RE: New interrupt stuff breaks ASUS 2 CPU system

From: Harti Brandt <brandt_at_fokus.fraunhofer.de>
Date: Wed, 5 Nov 2003 11:23:23 +0100 (CET)
On Tue, 4 Nov 2003, John Baldwin wrote:

JB>
JB>On 04-Nov-2003 Harti Brandt wrote:
JB>> On Tue, 4 Nov 2003, Harti Brandt wrote:
JB>>
JB>> HB>On Tue, 4 Nov 2003, John Baldwin wrote:
JB>> HB>
JB>> HB>JB>
JB>> HB>JB>On 04-Nov-2003 Harti Brandt wrote:
JB>> HB>JB>>
JB>> HB>JB>> Hi,
JB>> HB>JB>>
JB>> HB>JB>> I have an ASUS system with 2 CPUs that I need to run at HZ=10000. This
JB>> HB>JB>> worked until yesterday, but with the new interrupt code it doesn't boot
JB>> HB>JB>> anymore. It works for the standard HZ, but if I set HZ=1000 I get a double
JB>> HB>JB>> fault. I suspect a race condition in the interrupt handling. My config
JB>> HB>JB>> file has
JB>> HB>JB>>
JB>> HB>JB>> options SMP
JB>> HB>JB>> device apic
JB>> HB>JB>> options HZ=1000
JB>> HB>JB>
JB>> HB>JB>Ok, I can try to reproduce.
JB>> HB>JB>
JB>> HB>JB>> Device configuration finished.
JB>> HB>JB>> Timecounter "TSC" frequency 1380009492 Hz quality -100
JB>> HB>JB>> Timecounters cpuid = 0; apic id = 00
JB>> HB>JB>> instruction pointer   = 0x8:0xc048995d
JB>> HB>JB>> stack pointer         = 0x10:0xc0821bf4
JB>> HB>JB>> frame pointer        cpuid = 0; apic id = 00
JB>> HB>JB>>
JB>> HB>JB>> 0xc048995d is in critical_exit. It is the jmp after the popf from
JB>> HB>JB>> cpu_critical_exit.
JB>> HB>JB>
JB>> HB>JB>This is where interrupts are re-enabled, so you are getting an interrupt.
JB>> HB>JB>It might be helpful to figure what type of fault you are actually getting.
JB>> HB>
JB>> HB>tf_err is 0, tf_trapno is 30 (decimal).
JB>>
JB>> More information:
JB>>
JB>> I have replaced all the reserved vectors with individual ones, that set
JB>> tf_err to the index (vector number). It appears the the vector number is
JB>> 39 decimal. What does that mean?
JB>
JB>IRQ 7.
JB>Can you post a verbose dmesg?  Also, can you try both with and without
JB>ACPI?

Attached are both dmesgs.

More datapoints:

I had the parallel port (irq7) and the second sio disabled in the BIOS.
After enabling both I now get a panic in lapic_handle_intr: Couldn't get
vector from ISR! After fetching the relevant docs from intel I checked the
registers of the apic pointed to by lapic. The interrupt taken is
Xapic_irq1. isr1 is zero, but irr1 is 0x100 (that was without ACPI). How
may that happen? As I understand ISR are the interrupts that have been
delivered to the CPU so if it is interrupted a bit should be set, correct?
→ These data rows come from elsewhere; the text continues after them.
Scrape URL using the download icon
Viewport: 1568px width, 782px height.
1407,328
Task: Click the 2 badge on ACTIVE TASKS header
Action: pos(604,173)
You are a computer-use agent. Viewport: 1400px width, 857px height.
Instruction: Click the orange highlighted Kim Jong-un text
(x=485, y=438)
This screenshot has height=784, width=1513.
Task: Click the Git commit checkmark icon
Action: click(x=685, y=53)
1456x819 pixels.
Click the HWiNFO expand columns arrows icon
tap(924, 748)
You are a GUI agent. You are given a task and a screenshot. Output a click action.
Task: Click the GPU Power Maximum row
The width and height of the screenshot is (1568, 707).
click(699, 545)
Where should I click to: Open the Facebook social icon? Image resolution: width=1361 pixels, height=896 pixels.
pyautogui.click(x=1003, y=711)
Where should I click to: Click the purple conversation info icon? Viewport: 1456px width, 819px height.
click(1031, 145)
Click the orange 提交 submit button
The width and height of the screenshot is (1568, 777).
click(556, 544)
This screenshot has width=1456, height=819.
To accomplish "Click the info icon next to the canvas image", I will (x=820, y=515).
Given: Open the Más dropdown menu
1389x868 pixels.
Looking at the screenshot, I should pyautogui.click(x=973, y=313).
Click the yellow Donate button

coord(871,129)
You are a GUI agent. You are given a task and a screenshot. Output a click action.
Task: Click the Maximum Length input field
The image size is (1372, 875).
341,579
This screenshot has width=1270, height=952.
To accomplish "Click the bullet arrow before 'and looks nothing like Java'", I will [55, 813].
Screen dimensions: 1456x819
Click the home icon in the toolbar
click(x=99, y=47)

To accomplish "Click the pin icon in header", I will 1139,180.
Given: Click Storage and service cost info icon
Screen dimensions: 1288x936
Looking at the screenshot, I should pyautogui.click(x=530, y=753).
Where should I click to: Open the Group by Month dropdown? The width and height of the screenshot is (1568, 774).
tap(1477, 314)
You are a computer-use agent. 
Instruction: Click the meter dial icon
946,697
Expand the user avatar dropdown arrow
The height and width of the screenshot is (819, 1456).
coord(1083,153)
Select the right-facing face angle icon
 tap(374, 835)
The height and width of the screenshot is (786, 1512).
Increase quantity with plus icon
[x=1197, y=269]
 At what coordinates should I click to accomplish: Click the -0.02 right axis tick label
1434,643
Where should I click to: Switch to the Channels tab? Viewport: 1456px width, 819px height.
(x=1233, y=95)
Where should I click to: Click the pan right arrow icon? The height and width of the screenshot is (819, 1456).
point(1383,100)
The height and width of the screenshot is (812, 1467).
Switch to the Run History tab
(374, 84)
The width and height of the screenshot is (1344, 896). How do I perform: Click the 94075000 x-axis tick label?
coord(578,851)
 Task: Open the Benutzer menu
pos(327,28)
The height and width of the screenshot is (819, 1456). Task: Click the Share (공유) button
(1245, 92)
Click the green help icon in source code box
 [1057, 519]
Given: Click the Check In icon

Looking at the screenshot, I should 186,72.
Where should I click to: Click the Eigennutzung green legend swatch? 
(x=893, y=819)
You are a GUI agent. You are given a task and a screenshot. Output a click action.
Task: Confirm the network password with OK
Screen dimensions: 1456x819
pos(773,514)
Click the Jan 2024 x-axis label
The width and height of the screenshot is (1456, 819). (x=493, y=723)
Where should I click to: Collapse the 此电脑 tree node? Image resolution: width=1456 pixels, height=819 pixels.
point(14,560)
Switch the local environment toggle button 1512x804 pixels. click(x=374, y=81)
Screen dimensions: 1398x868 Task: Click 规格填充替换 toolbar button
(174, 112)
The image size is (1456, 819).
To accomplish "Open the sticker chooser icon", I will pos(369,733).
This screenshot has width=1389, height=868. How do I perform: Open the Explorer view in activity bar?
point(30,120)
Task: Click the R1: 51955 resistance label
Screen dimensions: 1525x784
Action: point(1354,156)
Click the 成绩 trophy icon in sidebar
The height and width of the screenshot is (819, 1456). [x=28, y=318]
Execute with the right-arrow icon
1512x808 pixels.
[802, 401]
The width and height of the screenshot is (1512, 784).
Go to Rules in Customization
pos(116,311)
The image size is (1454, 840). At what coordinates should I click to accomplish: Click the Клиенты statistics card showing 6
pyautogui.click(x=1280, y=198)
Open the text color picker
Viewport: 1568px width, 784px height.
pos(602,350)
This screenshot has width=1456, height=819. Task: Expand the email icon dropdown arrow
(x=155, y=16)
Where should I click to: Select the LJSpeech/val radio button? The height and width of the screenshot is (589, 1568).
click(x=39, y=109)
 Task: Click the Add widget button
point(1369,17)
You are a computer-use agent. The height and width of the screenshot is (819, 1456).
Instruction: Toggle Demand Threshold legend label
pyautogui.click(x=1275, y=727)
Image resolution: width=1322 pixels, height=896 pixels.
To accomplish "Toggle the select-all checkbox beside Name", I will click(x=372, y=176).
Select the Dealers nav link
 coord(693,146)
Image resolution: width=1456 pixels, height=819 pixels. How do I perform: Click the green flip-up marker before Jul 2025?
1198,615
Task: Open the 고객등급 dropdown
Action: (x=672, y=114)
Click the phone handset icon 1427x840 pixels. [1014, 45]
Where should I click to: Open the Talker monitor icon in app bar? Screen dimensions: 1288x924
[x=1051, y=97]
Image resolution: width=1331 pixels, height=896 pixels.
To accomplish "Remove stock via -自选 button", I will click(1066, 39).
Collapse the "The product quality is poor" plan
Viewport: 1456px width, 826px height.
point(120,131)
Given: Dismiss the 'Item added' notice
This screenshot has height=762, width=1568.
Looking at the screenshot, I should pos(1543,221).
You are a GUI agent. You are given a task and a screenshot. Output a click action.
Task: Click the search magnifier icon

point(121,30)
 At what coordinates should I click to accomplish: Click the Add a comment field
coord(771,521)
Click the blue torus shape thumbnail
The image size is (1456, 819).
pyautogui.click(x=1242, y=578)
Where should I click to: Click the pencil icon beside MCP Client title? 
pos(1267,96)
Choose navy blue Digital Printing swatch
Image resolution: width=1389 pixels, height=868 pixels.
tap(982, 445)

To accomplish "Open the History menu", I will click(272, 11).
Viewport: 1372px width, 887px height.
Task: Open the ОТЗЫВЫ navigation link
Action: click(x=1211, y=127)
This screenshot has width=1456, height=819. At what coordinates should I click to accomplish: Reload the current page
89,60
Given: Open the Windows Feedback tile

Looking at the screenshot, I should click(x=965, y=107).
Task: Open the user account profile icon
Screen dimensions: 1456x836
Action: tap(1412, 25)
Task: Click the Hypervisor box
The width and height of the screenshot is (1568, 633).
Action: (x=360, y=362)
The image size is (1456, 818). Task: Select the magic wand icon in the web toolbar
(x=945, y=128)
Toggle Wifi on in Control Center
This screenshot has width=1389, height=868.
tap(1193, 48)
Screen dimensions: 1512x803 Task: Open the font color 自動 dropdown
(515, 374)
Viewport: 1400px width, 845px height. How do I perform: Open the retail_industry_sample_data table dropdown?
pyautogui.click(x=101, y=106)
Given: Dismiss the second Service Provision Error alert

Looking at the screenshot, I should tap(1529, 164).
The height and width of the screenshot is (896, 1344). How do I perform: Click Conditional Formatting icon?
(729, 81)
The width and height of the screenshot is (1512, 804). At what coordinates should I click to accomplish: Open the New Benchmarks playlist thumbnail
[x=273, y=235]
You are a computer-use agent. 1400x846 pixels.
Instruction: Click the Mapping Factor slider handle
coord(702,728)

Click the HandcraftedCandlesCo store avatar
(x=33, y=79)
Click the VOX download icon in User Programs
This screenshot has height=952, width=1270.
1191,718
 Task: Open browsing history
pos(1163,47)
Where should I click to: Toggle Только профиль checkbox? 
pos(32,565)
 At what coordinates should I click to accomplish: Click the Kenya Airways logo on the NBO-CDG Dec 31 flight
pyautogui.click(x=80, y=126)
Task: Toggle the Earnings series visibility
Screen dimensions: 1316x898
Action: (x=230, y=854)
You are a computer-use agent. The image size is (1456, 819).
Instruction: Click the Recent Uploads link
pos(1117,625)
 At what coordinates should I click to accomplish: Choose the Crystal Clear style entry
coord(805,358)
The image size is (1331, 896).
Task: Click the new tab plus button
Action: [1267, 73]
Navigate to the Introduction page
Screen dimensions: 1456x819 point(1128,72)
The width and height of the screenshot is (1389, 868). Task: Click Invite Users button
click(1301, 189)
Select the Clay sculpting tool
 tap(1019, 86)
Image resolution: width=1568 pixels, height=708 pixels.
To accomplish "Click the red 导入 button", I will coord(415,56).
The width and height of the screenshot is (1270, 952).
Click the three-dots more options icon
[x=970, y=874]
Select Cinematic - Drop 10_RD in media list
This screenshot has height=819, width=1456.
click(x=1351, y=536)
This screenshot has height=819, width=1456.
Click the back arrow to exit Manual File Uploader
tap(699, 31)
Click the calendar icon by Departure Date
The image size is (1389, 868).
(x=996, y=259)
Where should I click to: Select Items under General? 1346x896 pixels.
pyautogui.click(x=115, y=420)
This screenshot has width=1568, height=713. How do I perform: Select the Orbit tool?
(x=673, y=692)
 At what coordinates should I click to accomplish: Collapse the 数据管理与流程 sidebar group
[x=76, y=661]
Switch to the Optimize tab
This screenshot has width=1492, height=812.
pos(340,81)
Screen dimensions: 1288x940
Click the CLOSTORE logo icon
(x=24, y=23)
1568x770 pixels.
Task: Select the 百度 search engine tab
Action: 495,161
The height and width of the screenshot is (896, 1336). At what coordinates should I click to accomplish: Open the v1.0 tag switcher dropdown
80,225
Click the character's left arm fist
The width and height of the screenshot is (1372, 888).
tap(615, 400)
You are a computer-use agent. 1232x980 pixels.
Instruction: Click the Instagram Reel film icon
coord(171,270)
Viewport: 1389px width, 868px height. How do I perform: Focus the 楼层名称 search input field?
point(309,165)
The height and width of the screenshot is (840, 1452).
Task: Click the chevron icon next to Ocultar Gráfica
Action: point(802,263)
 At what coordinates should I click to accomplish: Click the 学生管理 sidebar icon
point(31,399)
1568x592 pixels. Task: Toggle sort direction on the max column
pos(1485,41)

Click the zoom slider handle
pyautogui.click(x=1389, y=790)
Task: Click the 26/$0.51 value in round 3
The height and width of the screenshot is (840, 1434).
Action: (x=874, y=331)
I then have replaced the panic by a printf() followed by a return. Now the
system comes to live, but I get a couple of these warnings. When the
system is idle everyting seems fine, but when I start my simulation
application (which normally generates between 20k and 250k interrupts/sec
depending on the MPSAFE setting of the ATM drivers) I get approx 1-2 of
these messages per second (this is with HZ=1000).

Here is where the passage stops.